── Фрагмент документа ──

А эта «пятая колонна» во многом виновата в крахе Франции. А уж как подобных господ сажали в Великобритании и США... В последней стране, на которую, кстати, ни одна бомба не упала, ВСЕХ граждан японского происхождения загнали в лагеря. Об этом упоминать не любят. Потому что, как принято у «творческой интеллигенции», люди думают о себе, и только о себе. На всех остальных им наплевать.

Родина мифов

Эта глава получилась очень мрачной, поэтому в завершение имеет смысл упомянуть о явлении, которое в русской культуре пошло именно от описанных событий. Ехидный критик Виктор Топоров назвал его «институтом литературного вдовства».

А дело вот в чем. Существует стойкий миф о жизни и деятельности Булгакова, Мандельштама и других «жертв режима», выдержанный чуть ли не в житийных тонах. Он вбит гвоздями и действует на уровне подсознания. Вот, к примеру, в сериале «Мастер и Маргарита» режиссер буквально втискивал в роман мрачные политические аллюзии, которыми в романе и не пахло. Так, в романе представители органов выглядят скорее недотепами полицейскими из французской кинокомедии, нежели жуткой силой. Но... Булгаков же был страдальцем по жизни. Это все знают. Авторы телепередач о нем привычно ведут рассказ в заупокойном тоне. Так принято. Страшно подумать, что наснимают, если кому-то придет в голову сделать фильм об Осипе Мандельштаме. Такова традиция. Откуда она пошла? От воспоминаний вдов Булгакова и Мандельштама, которые в застойное время в среде фрондирующей интеллигенции были признаны истиной в последней инстанции. Шаг вправо, шаг влево считался кощунством.

───
── Выдержки из записей ──

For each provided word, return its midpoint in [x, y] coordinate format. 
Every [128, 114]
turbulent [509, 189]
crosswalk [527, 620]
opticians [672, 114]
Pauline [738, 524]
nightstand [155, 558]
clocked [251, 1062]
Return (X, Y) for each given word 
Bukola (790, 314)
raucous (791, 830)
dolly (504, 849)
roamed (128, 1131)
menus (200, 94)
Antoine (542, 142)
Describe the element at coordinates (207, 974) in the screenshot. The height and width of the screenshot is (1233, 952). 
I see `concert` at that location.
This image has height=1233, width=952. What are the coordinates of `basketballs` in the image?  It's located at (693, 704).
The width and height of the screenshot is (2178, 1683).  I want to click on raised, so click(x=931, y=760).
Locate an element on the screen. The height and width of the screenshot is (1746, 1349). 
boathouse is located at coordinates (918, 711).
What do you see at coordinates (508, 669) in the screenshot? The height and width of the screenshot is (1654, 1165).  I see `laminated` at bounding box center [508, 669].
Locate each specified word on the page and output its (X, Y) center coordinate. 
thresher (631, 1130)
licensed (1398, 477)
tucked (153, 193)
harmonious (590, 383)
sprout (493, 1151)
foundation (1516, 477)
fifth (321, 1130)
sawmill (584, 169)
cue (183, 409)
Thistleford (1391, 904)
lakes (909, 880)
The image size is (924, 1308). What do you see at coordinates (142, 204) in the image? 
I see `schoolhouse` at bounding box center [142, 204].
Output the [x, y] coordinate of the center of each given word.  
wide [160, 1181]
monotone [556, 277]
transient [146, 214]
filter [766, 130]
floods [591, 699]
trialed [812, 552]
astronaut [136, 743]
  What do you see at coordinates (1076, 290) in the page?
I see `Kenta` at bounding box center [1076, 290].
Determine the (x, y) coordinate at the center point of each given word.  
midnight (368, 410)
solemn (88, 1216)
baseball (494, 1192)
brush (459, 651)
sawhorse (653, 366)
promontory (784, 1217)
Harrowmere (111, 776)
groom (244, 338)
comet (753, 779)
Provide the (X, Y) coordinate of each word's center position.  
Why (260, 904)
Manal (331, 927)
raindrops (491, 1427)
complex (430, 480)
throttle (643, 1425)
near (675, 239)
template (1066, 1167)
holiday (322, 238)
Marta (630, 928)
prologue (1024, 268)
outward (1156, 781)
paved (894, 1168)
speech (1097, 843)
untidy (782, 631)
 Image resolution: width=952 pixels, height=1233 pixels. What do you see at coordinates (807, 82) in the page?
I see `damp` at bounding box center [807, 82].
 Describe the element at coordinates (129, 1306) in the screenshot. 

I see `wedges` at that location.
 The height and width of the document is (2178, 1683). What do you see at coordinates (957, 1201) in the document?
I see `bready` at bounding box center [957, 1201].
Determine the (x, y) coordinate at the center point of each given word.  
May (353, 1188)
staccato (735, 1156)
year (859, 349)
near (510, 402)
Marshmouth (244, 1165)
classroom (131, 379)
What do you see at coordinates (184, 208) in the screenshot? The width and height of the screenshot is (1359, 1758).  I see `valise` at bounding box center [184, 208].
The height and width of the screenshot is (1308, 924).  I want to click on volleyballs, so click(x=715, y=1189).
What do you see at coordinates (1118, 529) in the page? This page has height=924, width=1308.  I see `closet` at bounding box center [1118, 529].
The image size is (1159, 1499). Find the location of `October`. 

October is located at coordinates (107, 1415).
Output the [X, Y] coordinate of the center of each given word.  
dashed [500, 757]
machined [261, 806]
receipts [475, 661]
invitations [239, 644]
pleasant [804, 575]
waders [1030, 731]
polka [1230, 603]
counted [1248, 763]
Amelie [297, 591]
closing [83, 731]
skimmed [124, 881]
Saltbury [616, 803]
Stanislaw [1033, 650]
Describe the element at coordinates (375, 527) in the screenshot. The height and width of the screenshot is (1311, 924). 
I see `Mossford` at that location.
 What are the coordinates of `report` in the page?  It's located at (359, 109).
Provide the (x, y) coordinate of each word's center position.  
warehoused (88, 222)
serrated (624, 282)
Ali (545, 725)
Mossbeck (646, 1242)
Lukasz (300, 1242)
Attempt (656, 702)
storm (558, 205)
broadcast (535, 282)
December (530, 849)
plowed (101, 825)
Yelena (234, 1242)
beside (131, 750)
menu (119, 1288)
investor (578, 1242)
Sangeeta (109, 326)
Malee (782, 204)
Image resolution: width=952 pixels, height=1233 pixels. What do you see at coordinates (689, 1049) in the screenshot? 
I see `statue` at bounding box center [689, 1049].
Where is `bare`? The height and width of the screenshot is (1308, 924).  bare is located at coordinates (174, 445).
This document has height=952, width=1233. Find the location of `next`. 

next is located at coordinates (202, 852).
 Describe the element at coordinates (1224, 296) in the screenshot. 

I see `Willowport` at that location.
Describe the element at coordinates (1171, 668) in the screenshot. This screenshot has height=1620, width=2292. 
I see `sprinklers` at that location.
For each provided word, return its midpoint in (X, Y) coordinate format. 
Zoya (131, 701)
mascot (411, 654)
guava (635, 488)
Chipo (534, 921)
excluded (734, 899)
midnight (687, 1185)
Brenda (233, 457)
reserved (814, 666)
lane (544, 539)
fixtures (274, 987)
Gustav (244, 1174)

───

Пожалуйста, ответьте на вопросы по фрагменту документа выше.
(a) Кто назвал описанное явление «институтом литературного вдовства»?
(b) Какими, согласно фрагменту, выглядят в романе представители органов?
(c) Кого, по словам фрагмента, загнали в лагеря в США?

(a) Критик Виктор Топоров.
(b) Скорее недотепами полицейскими из французской кинокомедии, нежели жуткой силой.
(c) Всех граждан японского происхождения.